No entanto, enganam-se aqueles que pensam que um final feliz está estabilizado. A adoção de um comportamento que concorda com os pensamentos da classe dominadora não emancipa. Ao final do conto, a galinha é morta. Considerando que o bicho representa as humanas de sexo feminino, entendemos a família que matou a galinha como a sociedade opressora e as funções dos gêneros. Por mais que a mulher tente se adaptar às condições impostas, seguindo o padrão, ela não estará plenamente satisfeita, pois não estará exercendo liberdade ou protagonismo algum. Ela será sempre vista como o Outro, sob os olhos e os desejos que não lhe pertencem. A morte, então, poderá chegar simbólica, como uma apatia, ou como suicídio, bem como disse Beauvoir:
"Muitas vezes, durante os primeiros anos, a mulher cultiva ilusões, tenta admirar incondicionalmente o marido, amá-lo sem restrições, sentir-se indispensável a ele e aos filhos; depois, seus verdadeiros sentimentos se revelam; percebe que o marido poderia viver sem ela, que os filhos são feitos para se desprenderem dela: são sempre mais ou menos ingratos. O lar não a protege mais contra sua liberdade vazia; reencontra-se solitária, abandonada, um objeto; não sabe o que fazer de si mesma. Afeições, hábitos podem ser-lhe de grande auxílio, não uma salvação. Todas as escritoras sinceras notaram essa melancolia que habita o coração das 'mulheres de trinta anos'; é um traço comum às heroínas de Katherine Mansfield, de Dorothy Park, de Virginia Woolf. Cécile Sauvage, que cantou tão alegremente, no início da vida, o casamento e a maternidade, exprime posteriormente uma delicada angústia.

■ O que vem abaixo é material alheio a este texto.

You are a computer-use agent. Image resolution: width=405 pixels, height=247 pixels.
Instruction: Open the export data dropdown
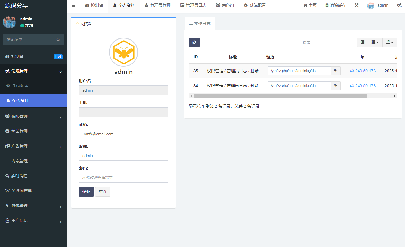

É de notar, comparando o número de suicídios femininos perpetrados por celibatárias e mulheres casadas, que estas se acham solidamente protegidas contra o desgosto de viver entre 20 e 30 anos (principalmente entre 25 e 30), mas não nos anos seguintes."(Simone de Beauvoir)

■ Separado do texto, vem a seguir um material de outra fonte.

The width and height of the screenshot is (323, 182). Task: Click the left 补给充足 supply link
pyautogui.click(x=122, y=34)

Após essa breve análise, é válido considerar que Clarice Lispector utiliza das palavras para entender e expressar a condição das fêmeas da sociedade. Estratégias inteligentes trazem questões que permeiam a realidade material de mulheres mesmo quando uma outra espécie é apresentada como foco da literatura. A ironia acontece, inclusive, na escolha do título do conto. Uma galinha. O pronome demonstrativo não é definido, forte e protagonista - a narrativa não é sobre A galinha. É possível considerar e imaginar que o "uma" foi escolhido a dedo para representar a sujeição ao papel secundário e menos importante. Para Lispector, a galinha é o Outro.
Referências
- O segundo sexo: fatos e mitos (Simone de Beauvoir)
- O segundo sexo II: a experiência vivida (Simone de Beauvoir)
- A mística feminina (Betty Friedan)
- Laços de família (Clarice Lispector)
- Clarice: a epifania da escrita - presente em O conto de Clarice Lispector como provocação ao jovem leitor escolar (Affonso Romano de Sant'Anna)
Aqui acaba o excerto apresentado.